- Problem to solve
Return the stretch of the blog post on legislators getting a spine from "Governor Tim Pawlenty" through "a near-sputtering frustration.", copied word for word.

- Selected passage
▶
Time to Get a Spine & Get Tough

February 18th, 2010 at 9:53 am By John Van Hecke

I think that AFSCME Council 5 Executive Director Eliot Seide is on to something.

Standing before a Labor rally on the Minnesota State Capitol steps, shaking a model human backbone, Seide demanded that state legislators “get a spine.” He cast his challenge in partisan terms but the challenge extends, I think, to all state public policy leaders and not one particular party.

Governor Tim Pawlenty has, in policy terms, had his way. Legislators have almost entirely yielded to Pawlenty’s direction. No amount of insistence changes that observation. The conservative legislative minority has supported Pawlenty, preventing a veto override, clearly leaving the majority frustrated. However, after repeated budget cuts, particularly reinforced by Pawlenty’s “unallotment” initiative and his proposed $1.2 billion budget deficit spending plan, I’ve reached a near-sputtering frustration.
◀
- Material shown
▶
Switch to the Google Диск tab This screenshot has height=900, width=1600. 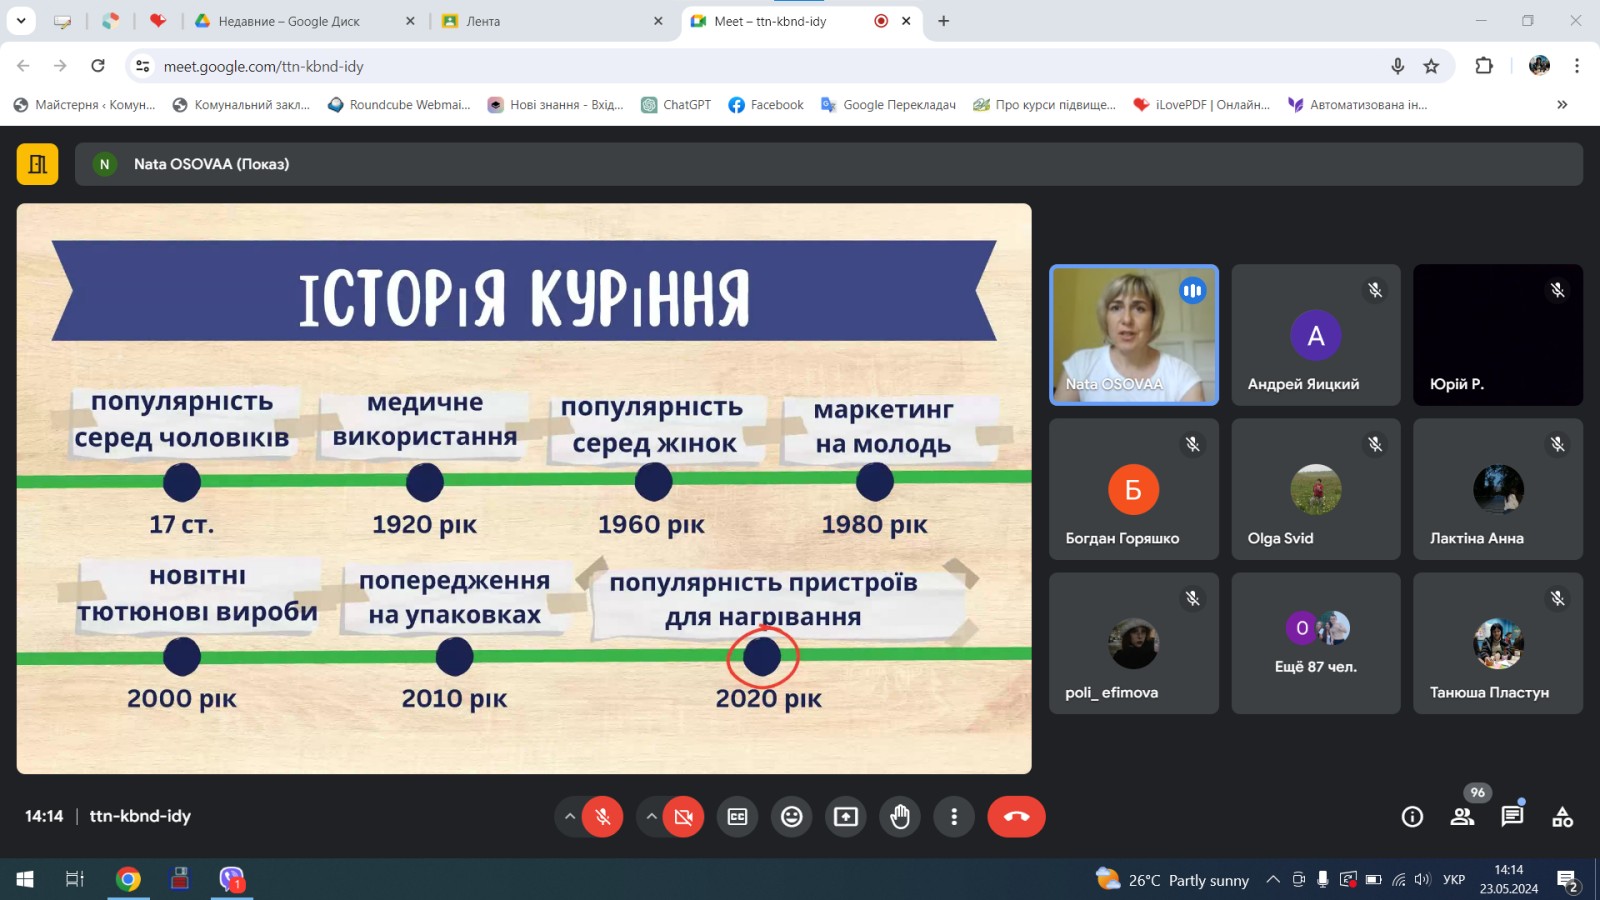(x=290, y=21)
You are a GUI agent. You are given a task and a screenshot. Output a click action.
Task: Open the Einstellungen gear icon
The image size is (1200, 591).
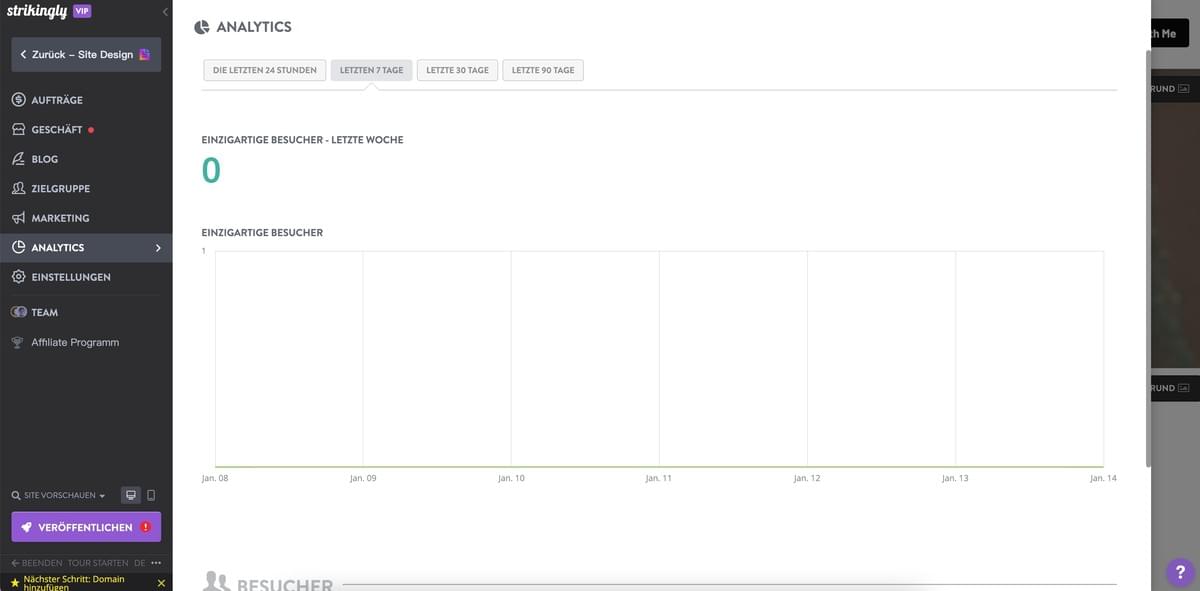coord(17,276)
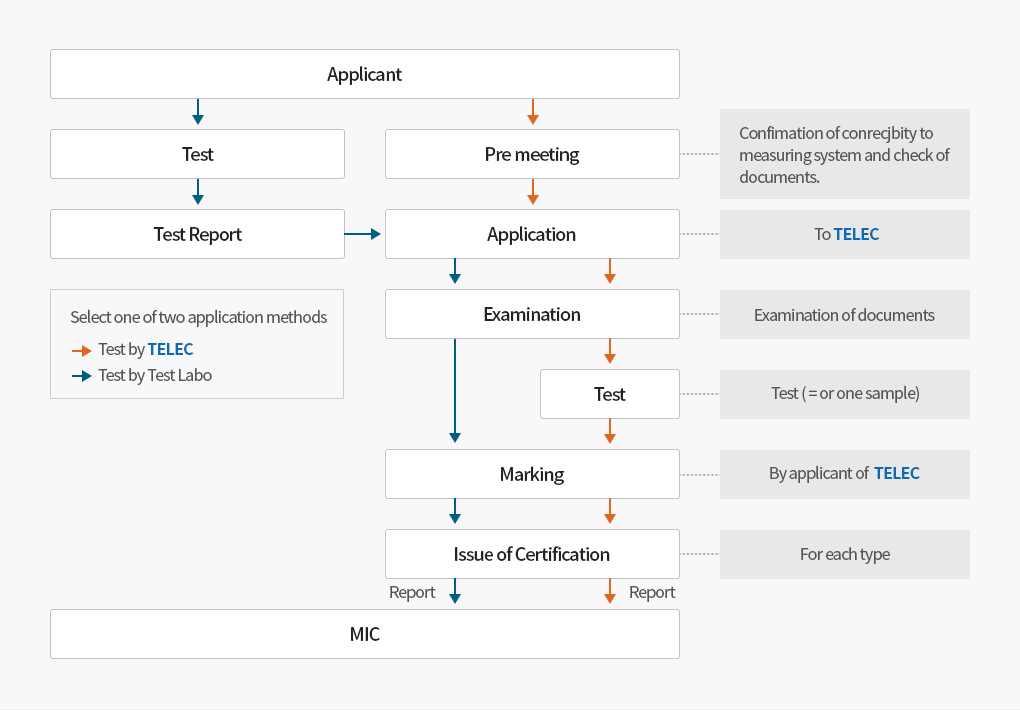The width and height of the screenshot is (1020, 710).
Task: Select the Application step box
Action: point(532,234)
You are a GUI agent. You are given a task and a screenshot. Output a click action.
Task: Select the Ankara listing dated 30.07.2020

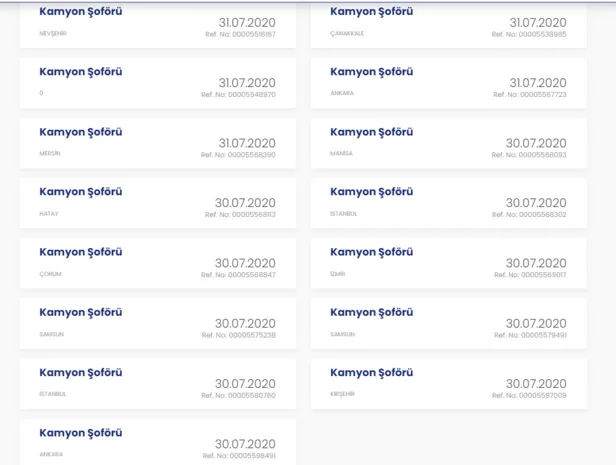[x=80, y=433]
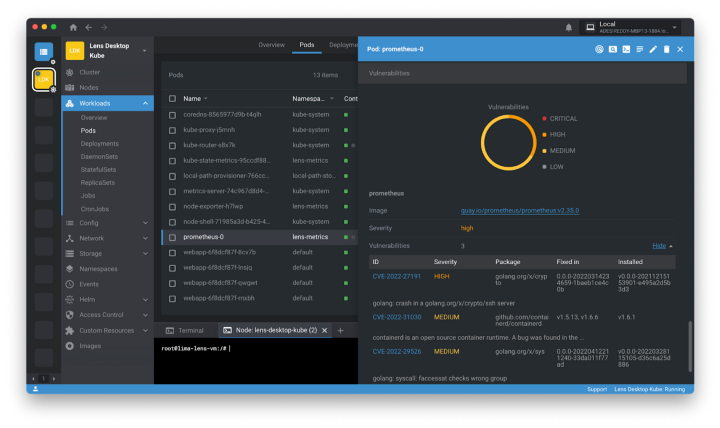Close the Node: lens-desktop-kube terminal tab
Viewport: 720px width, 428px height.
point(326,330)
◀
- Your solution
Governor Tim Pawlenty has, in policy terms, had his way. Legislators have almost entirely yielded to Pawlenty’s direction. No amount of insistence changes that observation. The conservative legislative minority has supported Pawlenty, preventing a veto override, clearly leaving the majority frustrated. However, after repeated budget cuts, particularly reinforced by Pawlenty’s “unallotment” initiative and his proposed $1.2 billion budget deficit spending plan, I’ve reached a near-sputtering frustration.